Dr Benneth Eze, Head of Research and Development at the Chartered Institute of Stockbrokers, on Saturday projected a slowdown in Nigeria’s equities rally.
He said the market’s recent strong performance reflected investor optimism, but cautioned that such momentum was rarely sustained without periodic corrections and consolidation phases.
This comes in spite of investors recording a weekly gain of N5.508 trillion, reflecting sustained bullish sentiment across major sectors of the market.
The News Agency of Nigeria (NAN) reports the NGX All-Share Index rose 3.94 per cent to 225,722.49, while market capitalisation reached N145.335 trillion.
This compares with the previous week’s 217,167.57 and N139.827 trillion, underscoring strong market expansion and increased investor participation.
Consequently, investors’ portfolios increased by N5.508 trillion within the week under review, highlighting the scale of value appreciation.
Eze noted that markets rarely sustain prolonged upward trajectories without corrections driven by profit-taking and changing investor sentiment.
“While the bullish tone may persist, maintaining the same rally intensity is unlikely due to expected profit-taking,” he said.
According to him, investors who entered earlier positions may begin to lock in gains, thereby creating short-term downward pressure on prices.

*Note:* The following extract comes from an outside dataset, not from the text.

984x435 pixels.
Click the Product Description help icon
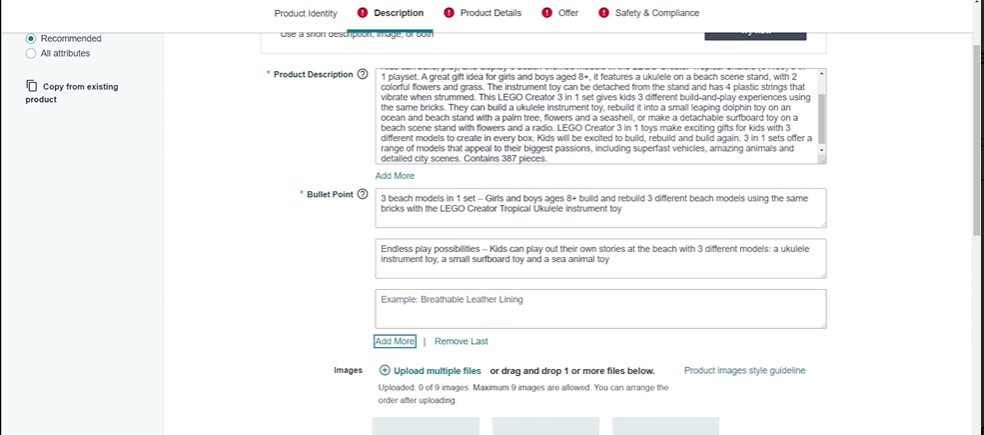362,74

He added that favourable liquidity conditions could still support market momentum in the near term.
“Both institutional and retail investors continue reallocating funds into equities in search of real returns,” he said.

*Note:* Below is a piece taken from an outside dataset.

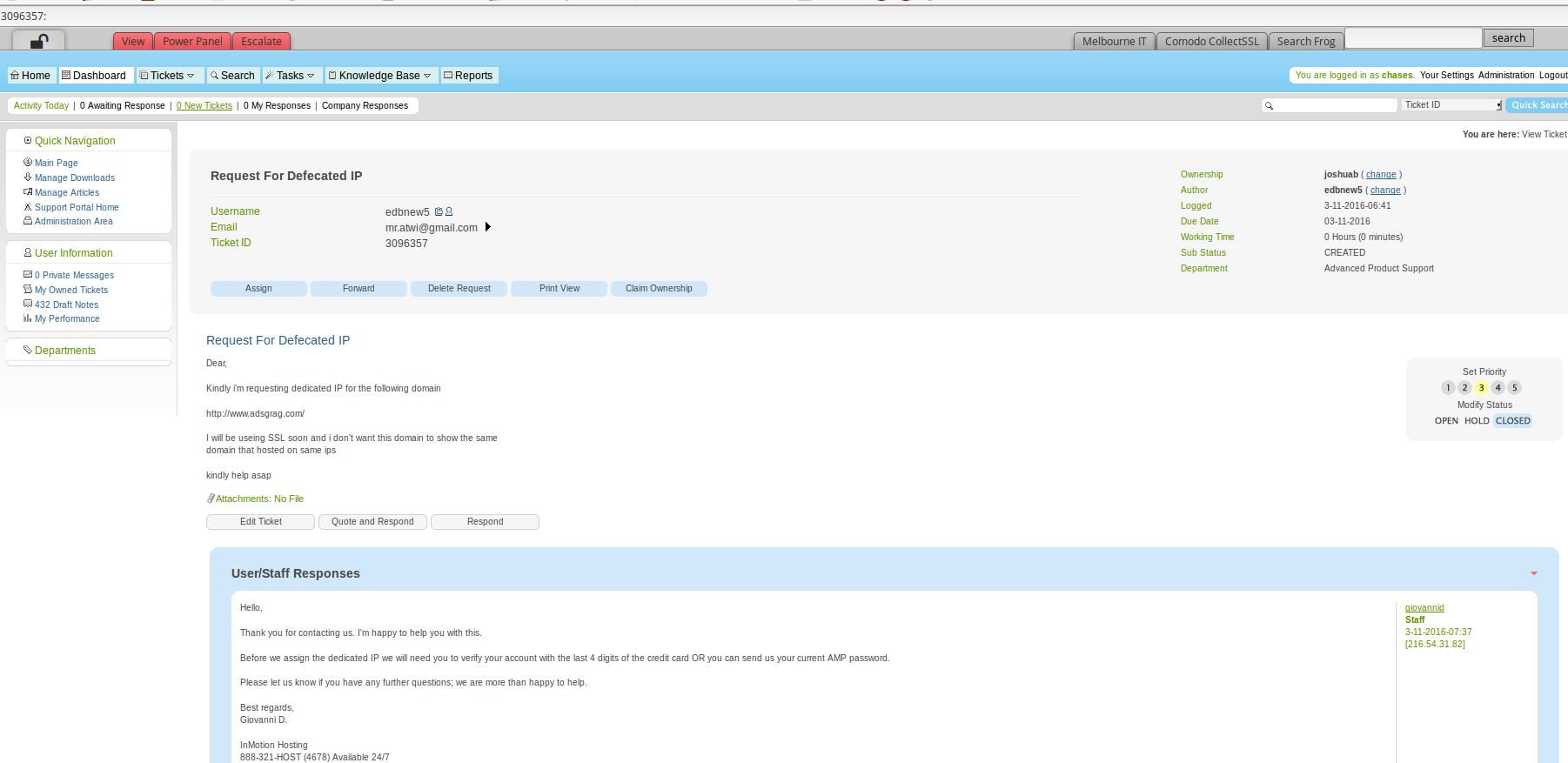The width and height of the screenshot is (1568, 763).
Task: Click the Departments tag icon
Action: [28, 350]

He said this trend was driven by relatively weak fixed income yields when adjusted for prevailing inflation levels.
Eze said corporate earnings expectations and ongoing disclosures were also boosting investor confidence across the equities market.

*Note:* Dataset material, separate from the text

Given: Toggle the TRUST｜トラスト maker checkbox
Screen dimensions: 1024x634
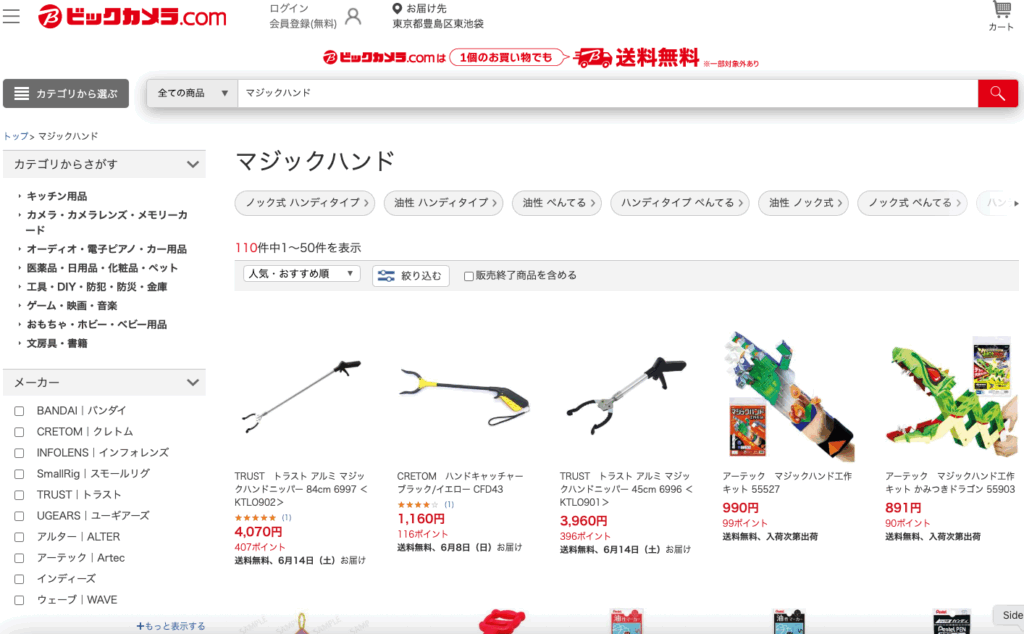Looking at the screenshot, I should coord(19,495).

“Strong first-quarter results or positive outlooks from firms could sustain current valuations,” he added.
He noted that earnings surprises and improved guidance from companies often reinforce buying interest among market participants.
Eze said foreign portfolio sentiment, though still cautious, was gradually improving amid signs of macroeconomic stabilisation.
“Even marginal inflows could lift the market given its relatively shallow depth.
“After such a sharp rally, profit-taking is inevitable and may trigger intermittent pullbacks,” Eze warned.
He added that inflation trends, interest rate direction and currency stability remained key risks to sustained market enthusiasm.
Meanwhile, investors traded 3.805 billion shares worth N213.955 billion in 297,202 deals during the week.
This compares with 3.588 billion shares valued at N195.313 billion traded in 254,553 deals the previous week.
The Financial Services Industry led activity with 2.739 billion shares worth N106.269 billion in 135,101 deals.
This accounted for 71.99 per cent of volume and 49.67 per cent of total market value, reflecting its dominance.
The Services Industry followed with 212.324 million shares valued at N4.024 billion in 17,042 deals.
The Consumer Goods Industry ranked third, recording 180.076 million shares worth N13.269 billion in 32,457 deals.
Access Holdings Plc, United Bank for Africa Plc and FirstHoldCo Plc dominated overall trading activity during the period.
They jointly accounted for 814.060 million shares worth N39.032 billion in 37,195 deals.
This represented 21.40 per cent of total traded volume and 18.24 per cent of overall value recorded.
Forty-six equities appreciated during the week, lower than 61 recorded in the previous week.
Fifty-three equities declined, higher than 36 in the preceding week, while 47 remained unchanged.
This reflects a gradual shift towards mixed market sentiment despite the overall bullish trend observed earlier.
UAC of Nigeria, Union Dicon Salt, NASCON Allied Industries, Trans-Nationwide Express and Zichis Agro Allied Industries led gainers.
They recorded price increases of N42, N5.40, N50.90, N1.85 and N3.19 respectively during the week.
Infinity Trust Mortgage Bank, Abbey Mortgage Bank, Guinea Insurance, Stanbic IBTC Holdings and Livingtrust Mortgage Bank topped the losers’ chart.
They declined by N9.65, N2.70, 19k, N26.05 and 45k respectively, reflecting profit-taking and weak demand.
Dangote Sugar Refinery Plc has applied for approval to list a rights issue on the NGX.
The company plans to issue 8.097 billion ordinary shares at N60 per share to existing shareholders.
The offer will be on the basis of two new shares for every three held as at April 20, 2026.
The NGX also listed MeCure Industries Plc’s Series 6 Commercial Paper valued at N13.46 billion.
Coleman Technical Industries Plc listed Series 5 and 6 Commercial Papers worth N6.05 billion and N59.98 billion respectively.
These listings are part of broader efforts by firms to raise short-term funding from the capital market.
Additional units of Federal Government bonds for late 2025 and early 2026 issues were also listed on the NGX.
Market analysts said such listings enhanced liquidity and deepened the Nigerian capital market over time.